*Required action*: Count the lines below that hold "pixels". Give the number without comment.

*Information provided*:
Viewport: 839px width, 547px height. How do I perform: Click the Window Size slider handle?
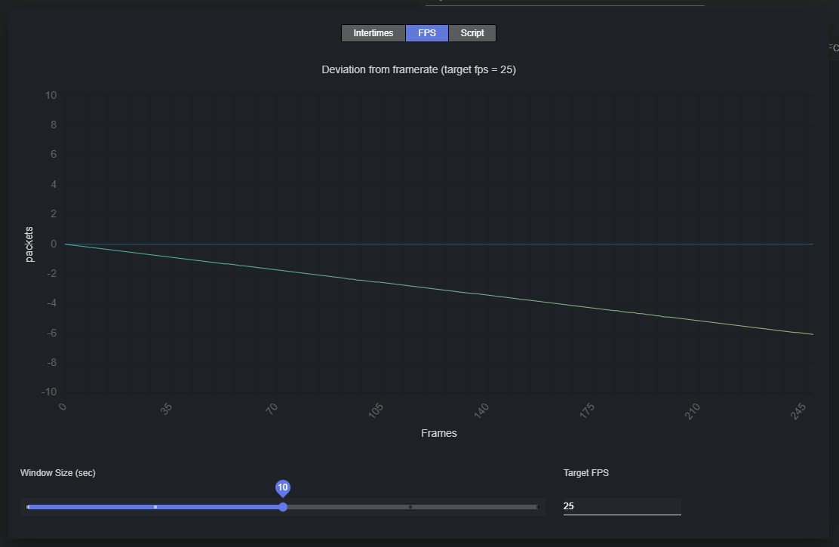[x=283, y=507]
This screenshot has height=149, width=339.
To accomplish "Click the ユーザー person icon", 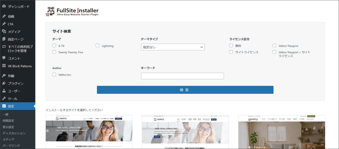I will [4, 91].
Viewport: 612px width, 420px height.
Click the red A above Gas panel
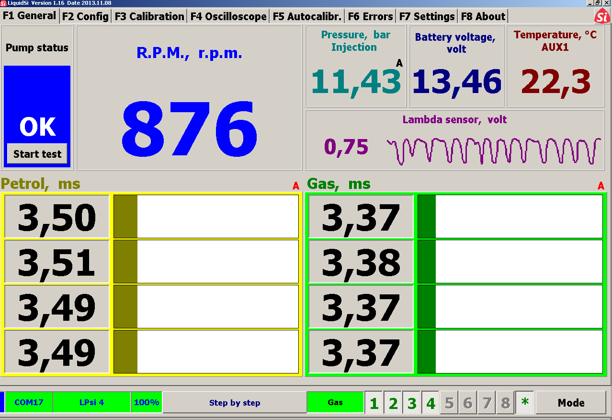tap(601, 186)
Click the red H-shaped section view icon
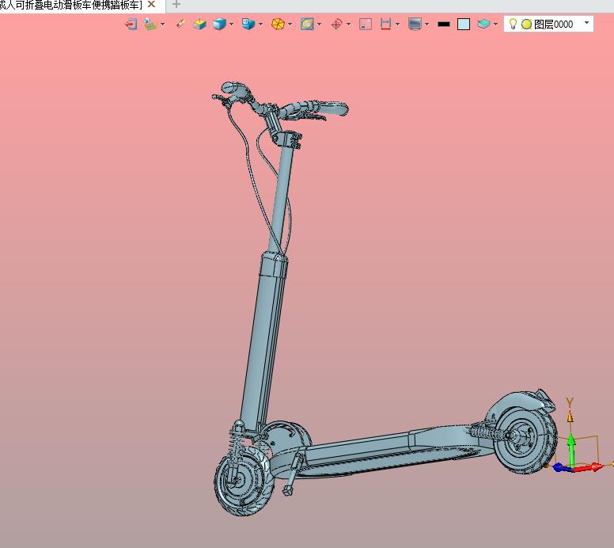 [385, 25]
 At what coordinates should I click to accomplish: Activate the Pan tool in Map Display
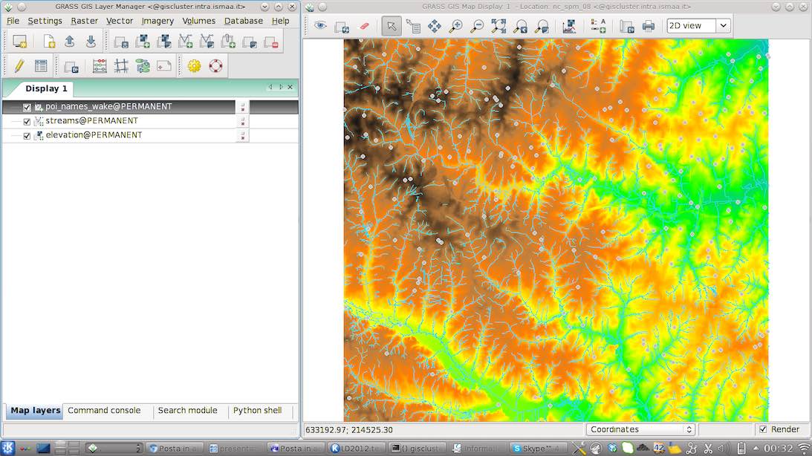(x=434, y=25)
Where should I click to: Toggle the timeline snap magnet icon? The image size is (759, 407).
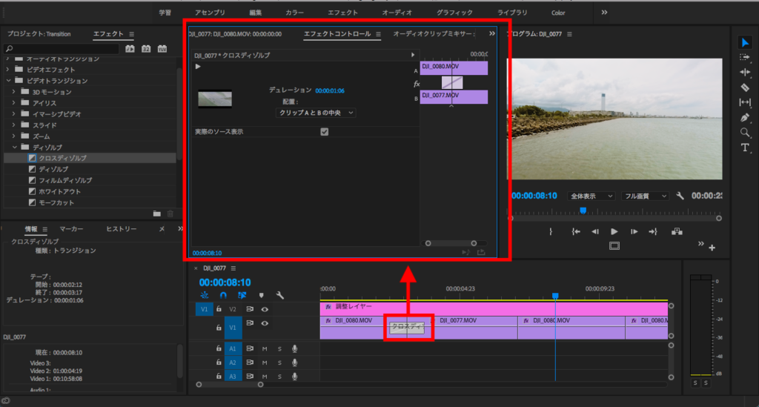pos(223,294)
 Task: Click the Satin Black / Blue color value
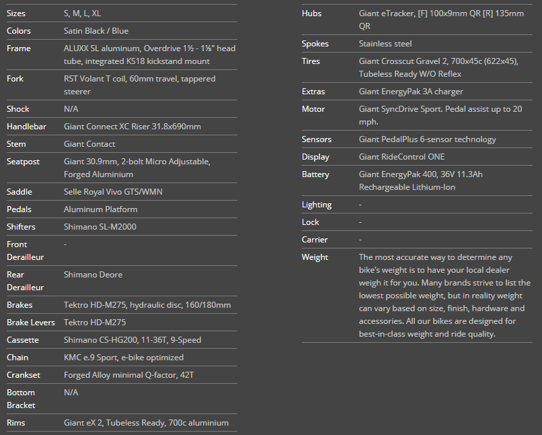click(x=96, y=31)
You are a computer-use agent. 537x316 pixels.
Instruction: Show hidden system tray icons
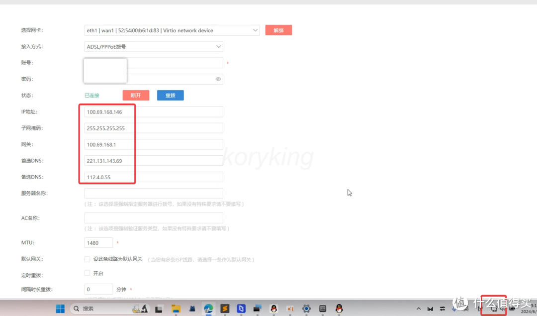point(418,309)
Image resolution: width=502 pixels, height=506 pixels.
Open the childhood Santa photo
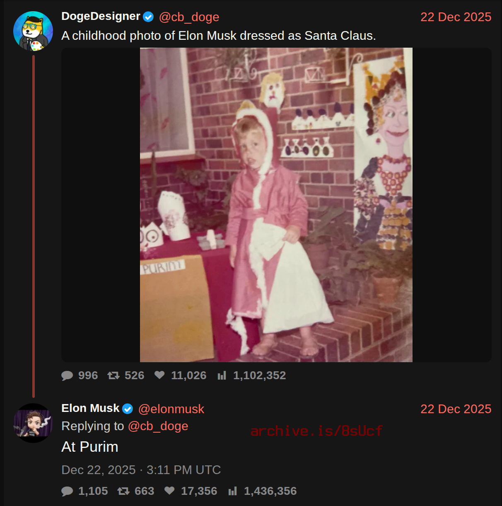coord(276,205)
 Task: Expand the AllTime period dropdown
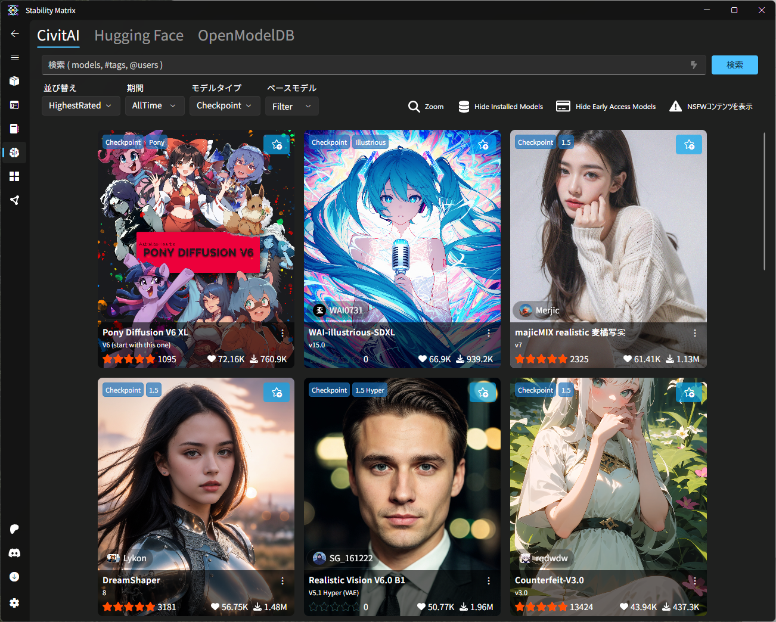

*Response to this exercise*: 2